By Lamin Njie, Editor in chief of The Fatu Network
I will not disagree with anyone who says Solo Sandeng was a patriot. The first time (it was in fact the only time) I met Solo was during a press conference of the Inter-Party Committee on Opposition Unification. This press conference was held at TANGO on March 29, 2016. This came two before before the April 14 protest.
I arrived at TANGO at aroung 1pm and met Solo Sandeng interacting with members of the Inter-Party Committee which he was a member of. At this time, everyone was standing outside waiting for more people to arrive, including the leaders of the various opposition political parties. I was able to introduce myself to Solo. I was working as a freelance journalist and we briefly interacted. Solo later passed to me as a man well resolved to be part of those determined to save the Gambian ship, a ship captained by a bunch of madmen. The objectives of this inter-party committee included pushing for opposition unity in the country.
The TANGO press conference was held but not without drama. While we were all standing outside waiting for more people to arrive, the director of TANGO Ousman Yabo came out of his office and said the press conference will not be held at TANGO. He told Solo and his colleagues that he was not informed about the press conference. What’s more, he told them he was assuring himself jail if he allowed them to have their press conference there.
But then I remember Kebba Singhateh who was the chairman of the committee surrounded by angry colleagues and journalists telling Yabo: “We will hold the press conference here because we have paid for the hall two weeks ago and if there was a breakdown of communication between you and your staff, then that is your business.” It was one particularly heated moment and Solo stood out the entire time. I can remember him walking to a despairing group of journalists and telling them that they should stay as the meeting will go on by hook or by crook. I can remember him telling journalists to stay with them and if Yahya Jammeh and his people like they could come and arrest us all. He wasn’t moved. The TANGO boss could only capitulate. But he also asked his staff to all leave the TANGO premises. They all fled TANGO. This included Mr Yabo and his deputy then Madi Jobarteh. I wrote a story on this and gave it to Freedom Newspaper.
The press conference which was chaired by Solo started late in the afternoon. The Inter-Party Committee on Opposition Unification said in a joint statement that they were throwing their weight behind a united force to challenge the ruling APRC party. The statement read by the committee’s secretary Musa Sonko, stated in part: “A united force to challenge the ruling APRC party in the December 1 presidential elections is the best option for defeating President Jammeh at the polls. Gambians living in and outside the Gambia are all yearning for a unity among all opposition parties.” At the end of the press conference, I walked to Solo and shook his hands. I was already falling in love with him. What I didn’t know was that it was going to be the last time we’ll ever see.
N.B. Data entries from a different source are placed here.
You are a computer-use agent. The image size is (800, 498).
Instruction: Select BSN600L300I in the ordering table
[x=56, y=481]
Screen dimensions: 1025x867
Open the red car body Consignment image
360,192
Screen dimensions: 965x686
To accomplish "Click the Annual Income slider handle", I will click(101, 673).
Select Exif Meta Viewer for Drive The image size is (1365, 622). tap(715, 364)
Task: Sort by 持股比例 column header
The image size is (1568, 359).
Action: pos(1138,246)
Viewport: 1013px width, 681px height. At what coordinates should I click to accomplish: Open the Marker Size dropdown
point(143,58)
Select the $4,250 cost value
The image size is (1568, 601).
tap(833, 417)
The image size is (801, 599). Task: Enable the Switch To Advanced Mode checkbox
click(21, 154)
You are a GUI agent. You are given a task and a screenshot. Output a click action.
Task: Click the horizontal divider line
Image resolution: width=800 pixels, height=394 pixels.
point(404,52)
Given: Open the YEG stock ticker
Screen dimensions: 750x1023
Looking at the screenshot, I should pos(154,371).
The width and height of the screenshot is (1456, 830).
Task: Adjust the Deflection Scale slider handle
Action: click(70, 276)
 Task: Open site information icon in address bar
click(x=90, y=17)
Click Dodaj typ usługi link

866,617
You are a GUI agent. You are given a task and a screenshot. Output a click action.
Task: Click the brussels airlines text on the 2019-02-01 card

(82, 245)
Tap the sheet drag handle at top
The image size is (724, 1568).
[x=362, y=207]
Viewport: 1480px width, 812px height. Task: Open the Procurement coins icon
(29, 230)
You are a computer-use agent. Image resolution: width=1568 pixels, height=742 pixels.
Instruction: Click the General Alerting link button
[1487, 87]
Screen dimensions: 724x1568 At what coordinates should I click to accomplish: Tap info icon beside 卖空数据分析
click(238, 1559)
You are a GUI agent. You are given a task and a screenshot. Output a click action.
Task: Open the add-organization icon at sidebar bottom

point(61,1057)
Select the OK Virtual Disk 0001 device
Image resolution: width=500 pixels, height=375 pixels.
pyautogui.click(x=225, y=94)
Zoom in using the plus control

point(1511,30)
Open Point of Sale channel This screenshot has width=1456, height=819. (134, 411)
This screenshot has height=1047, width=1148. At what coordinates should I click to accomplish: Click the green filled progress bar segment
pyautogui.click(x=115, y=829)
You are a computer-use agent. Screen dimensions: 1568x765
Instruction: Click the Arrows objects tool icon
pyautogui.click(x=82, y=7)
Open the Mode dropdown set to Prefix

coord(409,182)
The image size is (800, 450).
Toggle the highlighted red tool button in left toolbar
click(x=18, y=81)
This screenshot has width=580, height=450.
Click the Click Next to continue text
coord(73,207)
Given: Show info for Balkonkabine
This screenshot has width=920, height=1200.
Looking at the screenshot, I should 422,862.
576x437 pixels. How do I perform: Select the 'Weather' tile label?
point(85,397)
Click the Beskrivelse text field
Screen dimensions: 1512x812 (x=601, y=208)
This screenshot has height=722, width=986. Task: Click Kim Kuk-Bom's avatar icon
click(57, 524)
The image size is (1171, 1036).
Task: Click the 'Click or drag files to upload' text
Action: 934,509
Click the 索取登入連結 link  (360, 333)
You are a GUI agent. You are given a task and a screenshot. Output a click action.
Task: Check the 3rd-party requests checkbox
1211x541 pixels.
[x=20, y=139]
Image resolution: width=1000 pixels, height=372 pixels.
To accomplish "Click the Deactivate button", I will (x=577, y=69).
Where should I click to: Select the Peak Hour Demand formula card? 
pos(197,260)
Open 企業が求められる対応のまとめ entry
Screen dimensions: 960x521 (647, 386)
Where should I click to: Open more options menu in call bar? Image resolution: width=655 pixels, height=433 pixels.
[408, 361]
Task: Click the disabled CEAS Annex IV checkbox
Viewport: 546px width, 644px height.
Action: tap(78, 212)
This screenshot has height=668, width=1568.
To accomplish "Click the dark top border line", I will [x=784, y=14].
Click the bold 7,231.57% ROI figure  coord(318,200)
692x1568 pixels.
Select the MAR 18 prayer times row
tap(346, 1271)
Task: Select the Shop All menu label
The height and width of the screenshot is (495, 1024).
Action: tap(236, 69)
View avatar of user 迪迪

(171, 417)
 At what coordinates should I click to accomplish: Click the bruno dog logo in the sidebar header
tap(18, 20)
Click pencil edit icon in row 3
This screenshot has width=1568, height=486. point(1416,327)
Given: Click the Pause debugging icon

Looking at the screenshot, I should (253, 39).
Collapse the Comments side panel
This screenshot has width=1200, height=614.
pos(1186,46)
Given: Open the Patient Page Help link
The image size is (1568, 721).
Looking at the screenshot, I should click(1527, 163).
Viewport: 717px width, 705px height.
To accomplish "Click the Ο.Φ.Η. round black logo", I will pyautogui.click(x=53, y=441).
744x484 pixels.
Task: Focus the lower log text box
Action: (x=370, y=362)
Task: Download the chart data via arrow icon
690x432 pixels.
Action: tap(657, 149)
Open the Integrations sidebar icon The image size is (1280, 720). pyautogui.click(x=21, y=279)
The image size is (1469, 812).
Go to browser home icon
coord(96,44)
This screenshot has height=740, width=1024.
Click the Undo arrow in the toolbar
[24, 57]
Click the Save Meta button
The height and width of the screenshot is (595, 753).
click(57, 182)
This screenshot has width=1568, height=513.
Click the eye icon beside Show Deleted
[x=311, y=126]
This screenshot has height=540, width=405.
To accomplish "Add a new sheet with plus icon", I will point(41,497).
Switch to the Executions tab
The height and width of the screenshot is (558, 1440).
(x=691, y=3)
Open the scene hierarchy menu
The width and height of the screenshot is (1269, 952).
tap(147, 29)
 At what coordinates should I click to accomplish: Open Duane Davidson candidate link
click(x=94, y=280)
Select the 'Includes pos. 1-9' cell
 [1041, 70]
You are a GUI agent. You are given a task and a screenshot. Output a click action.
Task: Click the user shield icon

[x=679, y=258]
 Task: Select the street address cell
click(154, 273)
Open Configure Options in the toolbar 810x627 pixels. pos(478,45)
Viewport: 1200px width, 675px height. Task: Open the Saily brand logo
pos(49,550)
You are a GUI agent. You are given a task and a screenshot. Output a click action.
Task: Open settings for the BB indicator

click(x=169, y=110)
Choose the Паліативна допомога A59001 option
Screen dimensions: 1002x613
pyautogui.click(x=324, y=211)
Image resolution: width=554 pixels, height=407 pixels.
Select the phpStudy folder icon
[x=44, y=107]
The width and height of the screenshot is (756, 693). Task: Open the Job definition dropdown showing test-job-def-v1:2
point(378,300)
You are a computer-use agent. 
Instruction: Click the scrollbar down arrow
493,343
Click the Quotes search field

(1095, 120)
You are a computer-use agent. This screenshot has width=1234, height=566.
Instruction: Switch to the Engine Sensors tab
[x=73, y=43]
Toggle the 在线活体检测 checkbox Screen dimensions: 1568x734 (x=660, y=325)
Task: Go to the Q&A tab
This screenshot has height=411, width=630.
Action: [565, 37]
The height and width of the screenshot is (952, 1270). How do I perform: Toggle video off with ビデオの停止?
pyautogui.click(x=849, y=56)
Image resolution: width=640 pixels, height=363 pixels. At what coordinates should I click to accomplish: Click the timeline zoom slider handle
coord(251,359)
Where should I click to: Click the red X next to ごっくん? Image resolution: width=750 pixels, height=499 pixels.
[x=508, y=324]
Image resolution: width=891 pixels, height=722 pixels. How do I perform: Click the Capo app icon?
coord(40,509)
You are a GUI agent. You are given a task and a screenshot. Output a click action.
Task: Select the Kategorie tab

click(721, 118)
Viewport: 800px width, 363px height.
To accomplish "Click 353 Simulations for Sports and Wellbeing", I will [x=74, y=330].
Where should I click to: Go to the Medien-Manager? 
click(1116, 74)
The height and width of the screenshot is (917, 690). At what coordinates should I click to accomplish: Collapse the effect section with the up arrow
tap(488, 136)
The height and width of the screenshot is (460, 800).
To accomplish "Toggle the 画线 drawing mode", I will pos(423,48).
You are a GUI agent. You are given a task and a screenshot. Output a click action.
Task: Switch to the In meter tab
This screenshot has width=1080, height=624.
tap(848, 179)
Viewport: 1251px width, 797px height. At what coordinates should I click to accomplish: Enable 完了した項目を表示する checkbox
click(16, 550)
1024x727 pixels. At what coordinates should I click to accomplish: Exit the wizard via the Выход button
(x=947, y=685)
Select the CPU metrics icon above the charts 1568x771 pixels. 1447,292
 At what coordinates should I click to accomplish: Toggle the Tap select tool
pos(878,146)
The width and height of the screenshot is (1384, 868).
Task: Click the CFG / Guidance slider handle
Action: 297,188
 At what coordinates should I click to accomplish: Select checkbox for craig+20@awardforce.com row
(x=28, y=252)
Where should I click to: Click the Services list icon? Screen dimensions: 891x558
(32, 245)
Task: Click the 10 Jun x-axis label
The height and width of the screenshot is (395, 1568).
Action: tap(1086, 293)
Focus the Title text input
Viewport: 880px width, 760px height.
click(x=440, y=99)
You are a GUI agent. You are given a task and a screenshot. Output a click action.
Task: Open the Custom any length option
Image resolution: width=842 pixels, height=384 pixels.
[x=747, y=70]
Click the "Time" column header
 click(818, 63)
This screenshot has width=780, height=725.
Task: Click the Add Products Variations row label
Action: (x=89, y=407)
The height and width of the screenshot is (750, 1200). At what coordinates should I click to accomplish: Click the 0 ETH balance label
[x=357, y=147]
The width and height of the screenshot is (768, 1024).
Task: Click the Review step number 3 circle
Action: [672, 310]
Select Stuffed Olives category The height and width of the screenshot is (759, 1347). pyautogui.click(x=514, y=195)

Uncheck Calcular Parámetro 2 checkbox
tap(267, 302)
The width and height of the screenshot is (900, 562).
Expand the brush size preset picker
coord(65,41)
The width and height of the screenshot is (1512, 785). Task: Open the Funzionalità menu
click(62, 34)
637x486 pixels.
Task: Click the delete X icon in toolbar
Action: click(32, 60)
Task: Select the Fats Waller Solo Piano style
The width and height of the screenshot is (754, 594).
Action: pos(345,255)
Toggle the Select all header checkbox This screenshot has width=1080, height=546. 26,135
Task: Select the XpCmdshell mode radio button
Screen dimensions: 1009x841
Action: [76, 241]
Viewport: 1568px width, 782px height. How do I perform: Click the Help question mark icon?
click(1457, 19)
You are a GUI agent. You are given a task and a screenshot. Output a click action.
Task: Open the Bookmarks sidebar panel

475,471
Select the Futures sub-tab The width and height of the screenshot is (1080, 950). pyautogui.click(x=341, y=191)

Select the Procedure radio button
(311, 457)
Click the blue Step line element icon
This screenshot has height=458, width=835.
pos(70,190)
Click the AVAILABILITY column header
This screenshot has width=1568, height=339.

Two weeks later, Solo and some members of UDP staged a protest at Westfield. I had barely gotten to my house when my younger brother closed from school and told me there was a protest at Westfield. My younger brother told me he overheard people saying the protest was led by someone he was finding it difficult to remember his name. I wanted to go to Westfield but my younger brother told me the police had already arrested the protesters. I stayed home. I called some colleagues and found out it was Solo. I was not surprised at all.
As a Gambian and as a journalist, I was curious to know what was going to happen. The following day, an Amnesty International official confided in me that Solo Sandeng has been killed. I was shocked, just like any Gambian. I used the whole day thinking about the man I met just two weeks ago and in the night I could not sleep. I was still thinking about him. I confided in my friend Saikou Jammeh that I was going to meet Solo’s family the next day and march to Westfield to demand for justice. Saikou told me that this was a super risky affair. That there were two things involved; that we could succeed and be celebrated or I could be leading the already killed Solo’s family to slaughter house. I also informed my dad about what I wanted to do. He was apprehensive.
I was able to meet his wife, his a few months old daughter, his brother, his mother, his daughter (Fatoumatta Sandeng). I told them about this idea but the bereaved family thought it was best they consulted with the leaders of their clan. It was at Solo’s house that his brother told me they are originally from Kaabu. I left them my number and told them they can reach out to me should they be open to the idea of staging a protest to demand justice in the death of their loved one. I didn’t receive a call and I understood.
On Sunday, hundreds gathered at the Metzy Residence Hotel in Kololi for the Solo Sandeng Memorial Lecture. What was not disputed at this event was that Solo was a patriot who despite the barefaced dangers was determined to see a Gambia that is at peace with herself. To me, Solo was freedom. Solo was also liberty. Solo was also human rights. Solo was also dignity. He lived short but well.